#### Entries
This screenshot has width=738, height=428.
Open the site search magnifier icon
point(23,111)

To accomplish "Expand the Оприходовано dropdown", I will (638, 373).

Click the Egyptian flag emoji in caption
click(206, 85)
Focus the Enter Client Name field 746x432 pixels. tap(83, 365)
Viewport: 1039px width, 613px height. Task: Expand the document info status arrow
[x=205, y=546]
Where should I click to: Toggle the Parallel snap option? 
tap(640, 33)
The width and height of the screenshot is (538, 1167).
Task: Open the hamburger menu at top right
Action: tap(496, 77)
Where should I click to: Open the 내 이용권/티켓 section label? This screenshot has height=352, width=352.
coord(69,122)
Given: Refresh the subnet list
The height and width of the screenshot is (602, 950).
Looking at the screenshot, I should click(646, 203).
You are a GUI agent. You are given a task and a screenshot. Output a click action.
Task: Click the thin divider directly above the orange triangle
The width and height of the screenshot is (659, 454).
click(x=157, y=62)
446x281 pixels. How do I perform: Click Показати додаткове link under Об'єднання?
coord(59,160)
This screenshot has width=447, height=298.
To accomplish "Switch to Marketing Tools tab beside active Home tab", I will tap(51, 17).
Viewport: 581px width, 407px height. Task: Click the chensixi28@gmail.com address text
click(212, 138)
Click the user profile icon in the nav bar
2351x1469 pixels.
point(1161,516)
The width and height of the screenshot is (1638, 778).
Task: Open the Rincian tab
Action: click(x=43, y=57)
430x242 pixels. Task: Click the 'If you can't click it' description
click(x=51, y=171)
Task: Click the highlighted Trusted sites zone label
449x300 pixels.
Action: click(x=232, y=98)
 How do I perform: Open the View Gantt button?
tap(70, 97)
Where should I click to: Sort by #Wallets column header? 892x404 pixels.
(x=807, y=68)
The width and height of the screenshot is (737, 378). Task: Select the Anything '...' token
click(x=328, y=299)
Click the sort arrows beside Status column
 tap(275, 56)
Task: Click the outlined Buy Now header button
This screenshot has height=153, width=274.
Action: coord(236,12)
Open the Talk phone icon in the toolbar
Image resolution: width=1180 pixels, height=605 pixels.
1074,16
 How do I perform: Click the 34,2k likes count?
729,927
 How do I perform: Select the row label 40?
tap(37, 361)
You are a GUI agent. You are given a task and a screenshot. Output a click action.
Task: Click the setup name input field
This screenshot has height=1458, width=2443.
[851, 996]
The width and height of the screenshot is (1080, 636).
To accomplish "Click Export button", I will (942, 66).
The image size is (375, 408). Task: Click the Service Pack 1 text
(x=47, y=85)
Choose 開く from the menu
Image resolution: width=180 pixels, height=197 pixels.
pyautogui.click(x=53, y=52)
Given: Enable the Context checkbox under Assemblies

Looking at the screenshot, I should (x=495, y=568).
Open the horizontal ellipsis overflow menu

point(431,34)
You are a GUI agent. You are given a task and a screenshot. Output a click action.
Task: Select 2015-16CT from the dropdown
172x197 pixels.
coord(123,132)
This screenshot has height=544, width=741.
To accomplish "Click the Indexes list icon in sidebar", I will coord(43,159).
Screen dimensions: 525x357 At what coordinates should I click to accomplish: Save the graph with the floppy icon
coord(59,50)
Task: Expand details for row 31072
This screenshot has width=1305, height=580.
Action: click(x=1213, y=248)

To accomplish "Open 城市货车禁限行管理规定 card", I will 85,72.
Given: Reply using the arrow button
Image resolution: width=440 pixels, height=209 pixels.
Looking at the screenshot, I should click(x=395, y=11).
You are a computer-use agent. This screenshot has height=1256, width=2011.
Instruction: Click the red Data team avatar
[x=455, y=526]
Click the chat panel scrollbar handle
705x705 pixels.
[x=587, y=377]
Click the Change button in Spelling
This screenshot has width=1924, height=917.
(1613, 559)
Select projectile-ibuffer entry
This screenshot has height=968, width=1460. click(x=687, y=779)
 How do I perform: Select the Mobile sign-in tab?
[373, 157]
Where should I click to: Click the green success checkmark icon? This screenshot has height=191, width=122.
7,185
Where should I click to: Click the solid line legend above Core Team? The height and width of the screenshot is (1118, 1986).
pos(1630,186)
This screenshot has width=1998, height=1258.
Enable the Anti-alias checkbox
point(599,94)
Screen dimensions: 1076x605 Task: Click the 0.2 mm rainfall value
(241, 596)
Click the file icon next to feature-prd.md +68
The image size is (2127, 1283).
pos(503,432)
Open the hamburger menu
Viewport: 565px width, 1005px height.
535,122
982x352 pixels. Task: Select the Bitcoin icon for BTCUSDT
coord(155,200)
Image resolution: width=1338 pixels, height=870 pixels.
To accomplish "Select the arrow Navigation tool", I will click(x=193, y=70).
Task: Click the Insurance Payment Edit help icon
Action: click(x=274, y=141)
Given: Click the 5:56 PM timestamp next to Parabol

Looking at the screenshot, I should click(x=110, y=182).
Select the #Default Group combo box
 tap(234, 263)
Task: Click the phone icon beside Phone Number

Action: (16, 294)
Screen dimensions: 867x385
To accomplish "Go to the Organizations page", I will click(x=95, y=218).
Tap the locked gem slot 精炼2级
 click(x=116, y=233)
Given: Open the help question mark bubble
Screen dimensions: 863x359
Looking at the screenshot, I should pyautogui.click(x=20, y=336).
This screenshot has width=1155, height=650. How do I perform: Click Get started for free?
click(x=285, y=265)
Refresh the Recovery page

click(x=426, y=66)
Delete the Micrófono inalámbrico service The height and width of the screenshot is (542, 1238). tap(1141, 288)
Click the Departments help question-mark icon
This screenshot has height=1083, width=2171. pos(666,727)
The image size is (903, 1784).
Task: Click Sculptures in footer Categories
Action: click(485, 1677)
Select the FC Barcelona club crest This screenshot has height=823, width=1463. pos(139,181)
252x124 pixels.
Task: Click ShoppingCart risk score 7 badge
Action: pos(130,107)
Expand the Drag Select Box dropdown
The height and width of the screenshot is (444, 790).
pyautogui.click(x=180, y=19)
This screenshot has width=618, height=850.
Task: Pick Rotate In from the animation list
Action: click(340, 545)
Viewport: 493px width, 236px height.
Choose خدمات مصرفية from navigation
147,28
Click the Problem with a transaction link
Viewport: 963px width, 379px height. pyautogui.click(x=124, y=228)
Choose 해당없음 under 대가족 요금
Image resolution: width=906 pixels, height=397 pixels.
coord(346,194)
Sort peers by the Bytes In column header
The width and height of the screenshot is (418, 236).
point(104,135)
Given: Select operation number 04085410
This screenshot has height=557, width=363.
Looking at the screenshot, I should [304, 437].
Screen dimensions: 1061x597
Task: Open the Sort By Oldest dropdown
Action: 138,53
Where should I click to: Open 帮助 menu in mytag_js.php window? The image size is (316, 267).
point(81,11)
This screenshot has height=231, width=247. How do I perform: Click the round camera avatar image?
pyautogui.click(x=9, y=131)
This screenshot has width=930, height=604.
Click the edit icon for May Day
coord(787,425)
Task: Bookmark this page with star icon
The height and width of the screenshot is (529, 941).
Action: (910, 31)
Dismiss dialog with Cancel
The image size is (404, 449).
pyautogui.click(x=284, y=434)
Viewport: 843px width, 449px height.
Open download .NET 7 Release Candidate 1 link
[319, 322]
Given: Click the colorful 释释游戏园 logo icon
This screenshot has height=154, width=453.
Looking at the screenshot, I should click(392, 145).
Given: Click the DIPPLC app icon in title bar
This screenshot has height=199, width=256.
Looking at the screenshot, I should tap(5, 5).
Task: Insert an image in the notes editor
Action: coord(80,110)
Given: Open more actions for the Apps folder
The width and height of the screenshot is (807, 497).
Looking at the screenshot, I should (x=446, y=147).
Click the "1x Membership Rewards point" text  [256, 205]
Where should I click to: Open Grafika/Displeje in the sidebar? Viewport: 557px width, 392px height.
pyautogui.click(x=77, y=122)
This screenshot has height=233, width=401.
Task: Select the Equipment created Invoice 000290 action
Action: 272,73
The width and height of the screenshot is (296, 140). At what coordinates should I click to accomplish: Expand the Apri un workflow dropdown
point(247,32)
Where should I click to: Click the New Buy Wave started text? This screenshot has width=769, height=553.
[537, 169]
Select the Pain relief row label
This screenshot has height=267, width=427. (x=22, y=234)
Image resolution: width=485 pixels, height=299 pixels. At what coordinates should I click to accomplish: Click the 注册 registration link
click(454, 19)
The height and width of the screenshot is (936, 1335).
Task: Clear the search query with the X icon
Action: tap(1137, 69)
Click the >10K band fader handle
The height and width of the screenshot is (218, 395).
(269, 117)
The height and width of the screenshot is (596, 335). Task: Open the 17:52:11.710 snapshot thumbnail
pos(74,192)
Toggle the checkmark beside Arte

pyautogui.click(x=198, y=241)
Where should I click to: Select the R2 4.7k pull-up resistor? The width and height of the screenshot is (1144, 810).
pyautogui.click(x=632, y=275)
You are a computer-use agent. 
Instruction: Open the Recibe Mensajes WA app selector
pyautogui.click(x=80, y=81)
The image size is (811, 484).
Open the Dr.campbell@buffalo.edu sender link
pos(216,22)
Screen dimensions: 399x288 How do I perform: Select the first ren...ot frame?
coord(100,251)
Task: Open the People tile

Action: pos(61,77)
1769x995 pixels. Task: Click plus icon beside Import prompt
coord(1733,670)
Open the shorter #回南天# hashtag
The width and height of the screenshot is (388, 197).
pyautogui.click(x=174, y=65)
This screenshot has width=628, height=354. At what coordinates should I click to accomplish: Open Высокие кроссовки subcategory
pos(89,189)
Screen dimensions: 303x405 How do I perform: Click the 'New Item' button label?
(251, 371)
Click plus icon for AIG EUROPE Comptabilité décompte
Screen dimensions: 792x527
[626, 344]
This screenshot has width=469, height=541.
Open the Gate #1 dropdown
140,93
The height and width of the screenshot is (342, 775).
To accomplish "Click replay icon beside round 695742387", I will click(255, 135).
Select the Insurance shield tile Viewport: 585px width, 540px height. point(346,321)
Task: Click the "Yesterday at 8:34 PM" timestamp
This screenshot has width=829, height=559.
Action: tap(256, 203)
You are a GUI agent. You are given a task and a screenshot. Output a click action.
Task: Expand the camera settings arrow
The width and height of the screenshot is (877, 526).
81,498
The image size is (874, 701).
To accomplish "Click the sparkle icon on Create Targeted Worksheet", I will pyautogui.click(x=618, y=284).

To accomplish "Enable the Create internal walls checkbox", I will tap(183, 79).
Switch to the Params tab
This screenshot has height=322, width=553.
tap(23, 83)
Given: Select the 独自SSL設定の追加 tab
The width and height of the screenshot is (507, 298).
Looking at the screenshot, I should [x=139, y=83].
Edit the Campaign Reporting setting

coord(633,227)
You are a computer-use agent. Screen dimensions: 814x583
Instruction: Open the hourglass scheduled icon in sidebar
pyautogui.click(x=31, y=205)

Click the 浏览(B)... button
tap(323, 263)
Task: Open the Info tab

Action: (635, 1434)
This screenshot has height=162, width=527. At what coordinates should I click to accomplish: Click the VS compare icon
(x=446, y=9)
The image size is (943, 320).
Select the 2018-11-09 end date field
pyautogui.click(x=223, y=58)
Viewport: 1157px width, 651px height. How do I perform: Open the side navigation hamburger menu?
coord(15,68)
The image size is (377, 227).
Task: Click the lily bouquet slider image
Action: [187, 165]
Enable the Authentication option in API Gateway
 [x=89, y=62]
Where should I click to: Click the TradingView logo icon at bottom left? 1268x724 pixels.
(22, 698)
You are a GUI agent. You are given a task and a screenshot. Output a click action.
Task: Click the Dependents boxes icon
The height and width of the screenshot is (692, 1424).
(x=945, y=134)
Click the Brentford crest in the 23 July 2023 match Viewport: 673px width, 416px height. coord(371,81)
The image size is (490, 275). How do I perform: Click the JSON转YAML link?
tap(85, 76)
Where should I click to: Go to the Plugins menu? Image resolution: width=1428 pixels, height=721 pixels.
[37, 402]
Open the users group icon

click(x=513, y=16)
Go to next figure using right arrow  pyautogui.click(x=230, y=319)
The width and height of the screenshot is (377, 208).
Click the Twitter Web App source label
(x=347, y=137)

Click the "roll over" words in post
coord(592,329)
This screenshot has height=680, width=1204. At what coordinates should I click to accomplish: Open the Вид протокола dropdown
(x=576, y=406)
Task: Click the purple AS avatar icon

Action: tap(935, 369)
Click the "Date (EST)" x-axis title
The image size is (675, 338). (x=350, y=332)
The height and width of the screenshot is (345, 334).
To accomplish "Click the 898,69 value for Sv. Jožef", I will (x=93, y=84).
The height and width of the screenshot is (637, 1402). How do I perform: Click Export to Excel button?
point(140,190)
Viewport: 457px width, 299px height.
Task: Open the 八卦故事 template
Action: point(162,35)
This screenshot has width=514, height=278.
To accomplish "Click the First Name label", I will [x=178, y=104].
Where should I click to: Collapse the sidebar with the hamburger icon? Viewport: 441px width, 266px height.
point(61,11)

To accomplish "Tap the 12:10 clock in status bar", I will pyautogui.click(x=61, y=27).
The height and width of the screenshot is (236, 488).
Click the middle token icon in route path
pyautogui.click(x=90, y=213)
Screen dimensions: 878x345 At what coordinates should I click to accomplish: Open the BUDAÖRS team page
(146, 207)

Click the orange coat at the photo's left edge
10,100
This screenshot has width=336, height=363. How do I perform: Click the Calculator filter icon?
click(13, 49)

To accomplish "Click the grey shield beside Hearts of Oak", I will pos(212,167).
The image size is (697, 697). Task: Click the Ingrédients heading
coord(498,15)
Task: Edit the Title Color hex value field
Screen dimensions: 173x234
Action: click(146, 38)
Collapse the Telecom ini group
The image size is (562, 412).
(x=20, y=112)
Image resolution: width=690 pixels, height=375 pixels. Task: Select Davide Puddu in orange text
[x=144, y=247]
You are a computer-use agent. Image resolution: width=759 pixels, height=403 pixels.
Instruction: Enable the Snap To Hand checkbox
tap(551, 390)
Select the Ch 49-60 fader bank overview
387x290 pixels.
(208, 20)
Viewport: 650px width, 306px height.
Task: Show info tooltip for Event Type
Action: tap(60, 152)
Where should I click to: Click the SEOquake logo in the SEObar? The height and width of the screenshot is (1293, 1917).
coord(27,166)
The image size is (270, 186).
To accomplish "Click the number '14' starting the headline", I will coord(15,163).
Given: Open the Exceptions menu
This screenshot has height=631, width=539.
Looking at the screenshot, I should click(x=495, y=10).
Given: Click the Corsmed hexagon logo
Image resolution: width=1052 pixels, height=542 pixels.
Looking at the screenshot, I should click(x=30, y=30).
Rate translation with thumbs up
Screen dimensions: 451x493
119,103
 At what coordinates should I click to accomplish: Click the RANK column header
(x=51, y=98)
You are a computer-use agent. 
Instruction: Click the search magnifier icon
########
Copy out the rows above, starting at the beginning and ending with the line containing "coord(59,160)", with both ends included.

* **Response**
This screenshot has width=738, height=428.
Open the site search magnifier icon
point(23,111)

To accomplish "Expand the Оприходовано dropdown", I will (638, 373).

Click the Egyptian flag emoji in caption
click(206, 85)
Focus the Enter Client Name field 746x432 pixels. tap(83, 365)
Viewport: 1039px width, 613px height. Task: Expand the document info status arrow
[x=205, y=546]
Where should I click to: Toggle the Parallel snap option? 
tap(640, 33)
The width and height of the screenshot is (538, 1167).
Task: Open the hamburger menu at top right
Action: tap(496, 77)
Where should I click to: Open the 내 이용권/티켓 section label? This screenshot has height=352, width=352.
coord(69,122)
Given: Refresh the subnet list
The height and width of the screenshot is (602, 950).
Looking at the screenshot, I should click(646, 203).
You are a GUI agent. You are given a task and a screenshot. Output a click action.
Task: Click the thin divider directly above the orange triangle
The width and height of the screenshot is (659, 454).
click(x=157, y=62)
446x281 pixels. How do I perform: Click Показати додаткове link under Об'єднання?
coord(59,160)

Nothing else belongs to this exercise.